* **Required work**
Copy out the lines below word for word.

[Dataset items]
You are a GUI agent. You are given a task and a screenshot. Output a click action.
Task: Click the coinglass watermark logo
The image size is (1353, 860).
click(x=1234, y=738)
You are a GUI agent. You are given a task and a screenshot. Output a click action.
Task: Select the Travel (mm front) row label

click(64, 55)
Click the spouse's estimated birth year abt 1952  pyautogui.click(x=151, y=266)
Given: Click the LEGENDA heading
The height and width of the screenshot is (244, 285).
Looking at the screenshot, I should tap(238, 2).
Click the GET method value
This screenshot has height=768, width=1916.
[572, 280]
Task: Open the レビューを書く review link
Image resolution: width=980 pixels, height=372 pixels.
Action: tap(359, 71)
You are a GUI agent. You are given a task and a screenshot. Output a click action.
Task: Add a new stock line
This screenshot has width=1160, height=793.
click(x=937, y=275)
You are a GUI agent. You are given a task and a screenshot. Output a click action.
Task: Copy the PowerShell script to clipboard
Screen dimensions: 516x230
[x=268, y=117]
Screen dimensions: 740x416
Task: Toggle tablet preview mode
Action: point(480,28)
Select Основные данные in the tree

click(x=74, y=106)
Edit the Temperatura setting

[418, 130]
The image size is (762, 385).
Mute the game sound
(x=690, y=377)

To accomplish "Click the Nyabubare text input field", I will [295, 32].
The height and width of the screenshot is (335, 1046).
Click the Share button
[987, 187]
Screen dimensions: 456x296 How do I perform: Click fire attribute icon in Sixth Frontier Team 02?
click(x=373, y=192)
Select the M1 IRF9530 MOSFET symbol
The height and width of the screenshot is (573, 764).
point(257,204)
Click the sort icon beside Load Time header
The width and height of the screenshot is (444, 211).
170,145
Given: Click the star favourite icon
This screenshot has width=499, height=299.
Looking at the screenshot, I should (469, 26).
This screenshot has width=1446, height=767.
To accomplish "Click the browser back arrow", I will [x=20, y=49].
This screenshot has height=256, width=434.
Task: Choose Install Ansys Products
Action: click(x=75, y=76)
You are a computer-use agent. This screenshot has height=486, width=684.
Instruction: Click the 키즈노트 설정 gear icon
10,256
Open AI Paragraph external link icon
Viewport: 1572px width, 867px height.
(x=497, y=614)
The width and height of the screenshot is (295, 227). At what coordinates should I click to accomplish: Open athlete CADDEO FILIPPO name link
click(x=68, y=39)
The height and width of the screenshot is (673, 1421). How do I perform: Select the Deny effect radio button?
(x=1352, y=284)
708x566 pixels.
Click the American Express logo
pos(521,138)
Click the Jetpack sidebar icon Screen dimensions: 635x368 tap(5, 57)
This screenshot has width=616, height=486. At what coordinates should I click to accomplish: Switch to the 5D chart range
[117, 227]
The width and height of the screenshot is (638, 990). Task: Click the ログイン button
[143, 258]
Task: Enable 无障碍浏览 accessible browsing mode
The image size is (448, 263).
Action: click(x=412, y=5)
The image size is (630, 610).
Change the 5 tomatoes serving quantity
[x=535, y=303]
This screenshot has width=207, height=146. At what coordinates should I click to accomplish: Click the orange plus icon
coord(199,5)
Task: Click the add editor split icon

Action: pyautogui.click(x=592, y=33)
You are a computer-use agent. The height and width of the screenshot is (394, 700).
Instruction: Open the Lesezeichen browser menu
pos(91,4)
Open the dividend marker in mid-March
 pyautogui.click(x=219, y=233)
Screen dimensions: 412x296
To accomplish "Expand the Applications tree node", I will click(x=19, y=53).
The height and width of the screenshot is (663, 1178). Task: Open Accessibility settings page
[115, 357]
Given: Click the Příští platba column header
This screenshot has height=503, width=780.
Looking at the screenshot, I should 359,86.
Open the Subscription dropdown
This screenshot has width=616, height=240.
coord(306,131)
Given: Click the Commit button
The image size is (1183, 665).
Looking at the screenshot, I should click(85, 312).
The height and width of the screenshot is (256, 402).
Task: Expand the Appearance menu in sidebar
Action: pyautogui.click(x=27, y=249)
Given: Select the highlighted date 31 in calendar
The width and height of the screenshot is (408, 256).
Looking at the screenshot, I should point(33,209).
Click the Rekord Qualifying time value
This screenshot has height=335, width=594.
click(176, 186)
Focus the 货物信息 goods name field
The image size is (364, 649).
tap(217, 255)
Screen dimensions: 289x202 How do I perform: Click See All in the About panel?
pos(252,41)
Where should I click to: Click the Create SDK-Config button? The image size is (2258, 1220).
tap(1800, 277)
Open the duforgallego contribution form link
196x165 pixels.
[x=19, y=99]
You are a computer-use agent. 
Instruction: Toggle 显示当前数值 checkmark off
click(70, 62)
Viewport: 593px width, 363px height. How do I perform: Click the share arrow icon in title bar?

* **Task result**
You are a GUI agent. You are given a task and a screenshot. Output a click action.
Task: Click the coinglass watermark logo
The image size is (1353, 860).
click(x=1234, y=738)
You are a GUI agent. You are given a task and a screenshot. Output a click action.
Task: Select the Travel (mm front) row label

click(64, 55)
Click the spouse's estimated birth year abt 1952  pyautogui.click(x=151, y=266)
Given: Click the LEGENDA heading
The height and width of the screenshot is (244, 285).
Looking at the screenshot, I should tap(238, 2).
Click the GET method value
This screenshot has height=768, width=1916.
[572, 280]
Task: Open the レビューを書く review link
Image resolution: width=980 pixels, height=372 pixels.
Action: tap(359, 71)
You are a GUI agent. You are given a task and a screenshot. Output a click action.
Task: Add a new stock line
This screenshot has width=1160, height=793.
click(x=937, y=275)
You are a GUI agent. You are given a task and a screenshot. Output a click action.
Task: Copy the PowerShell script to clipboard
Screen dimensions: 516x230
[x=268, y=117]
Screen dimensions: 740x416
Task: Toggle tablet preview mode
Action: point(480,28)
Select Основные данные in the tree

click(x=74, y=106)
Edit the Temperatura setting

[418, 130]
The image size is (762, 385).
Mute the game sound
(x=690, y=377)

To accomplish "Click the Nyabubare text input field", I will [295, 32].
The height and width of the screenshot is (335, 1046).
Click the Share button
[987, 187]
Screen dimensions: 456x296 How do I perform: Click fire attribute icon in Sixth Frontier Team 02?
click(x=373, y=192)
Select the M1 IRF9530 MOSFET symbol
The height and width of the screenshot is (573, 764).
point(257,204)
Click the sort icon beside Load Time header
The width and height of the screenshot is (444, 211).
170,145
Given: Click the star favourite icon
This screenshot has width=499, height=299.
Looking at the screenshot, I should (469, 26).
This screenshot has width=1446, height=767.
To accomplish "Click the browser back arrow", I will [x=20, y=49].
This screenshot has height=256, width=434.
Task: Choose Install Ansys Products
Action: click(x=75, y=76)
You are a computer-use agent. This screenshot has height=486, width=684.
Instruction: Click the 키즈노트 설정 gear icon
10,256
Open AI Paragraph external link icon
Viewport: 1572px width, 867px height.
(x=497, y=614)
The width and height of the screenshot is (295, 227). At what coordinates should I click to accomplish: Open athlete CADDEO FILIPPO name link
click(x=68, y=39)
The height and width of the screenshot is (673, 1421). How do I perform: Select the Deny effect radio button?
(x=1352, y=284)
708x566 pixels.
Click the American Express logo
pos(521,138)
Click the Jetpack sidebar icon Screen dimensions: 635x368 tap(5, 57)
This screenshot has width=616, height=486. At what coordinates should I click to accomplish: Switch to the 5D chart range
[117, 227]
The width and height of the screenshot is (638, 990). Task: Click the ログイン button
[143, 258]
Task: Enable 无障碍浏览 accessible browsing mode
The image size is (448, 263).
Action: click(x=412, y=5)
The image size is (630, 610).
Change the 5 tomatoes serving quantity
[x=535, y=303]
This screenshot has width=207, height=146. At what coordinates should I click to accomplish: Click the orange plus icon
coord(199,5)
Task: Click the add editor split icon

Action: pyautogui.click(x=592, y=33)
You are a computer-use agent. The height and width of the screenshot is (394, 700).
Instruction: Open the Lesezeichen browser menu
pos(91,4)
Open the dividend marker in mid-March
 pyautogui.click(x=219, y=233)
Screen dimensions: 412x296
To accomplish "Expand the Applications tree node", I will click(x=19, y=53).
The height and width of the screenshot is (663, 1178). Task: Open Accessibility settings page
[115, 357]
Given: Click the Příští platba column header
This screenshot has height=503, width=780.
Looking at the screenshot, I should 359,86.
Open the Subscription dropdown
This screenshot has width=616, height=240.
coord(306,131)
Given: Click the Commit button
The image size is (1183, 665).
Looking at the screenshot, I should click(85, 312).
The height and width of the screenshot is (256, 402).
Task: Expand the Appearance menu in sidebar
Action: pyautogui.click(x=27, y=249)
Given: Select the highlighted date 31 in calendar
The width and height of the screenshot is (408, 256).
Looking at the screenshot, I should point(33,209).
Click the Rekord Qualifying time value
This screenshot has height=335, width=594.
click(176, 186)
Focus the 货物信息 goods name field
The image size is (364, 649).
tap(217, 255)
Screen dimensions: 289x202 How do I perform: Click See All in the About panel?
pos(252,41)
Where should I click to: Click the Create SDK-Config button? The image size is (2258, 1220).
tap(1800, 277)
Open the duforgallego contribution form link
196x165 pixels.
[x=19, y=99]
You are a computer-use agent. 
Instruction: Toggle 显示当前数值 checkmark off
click(70, 62)
Viewport: 593px width, 363px height. How do I perform: Click the share arrow icon in title bar?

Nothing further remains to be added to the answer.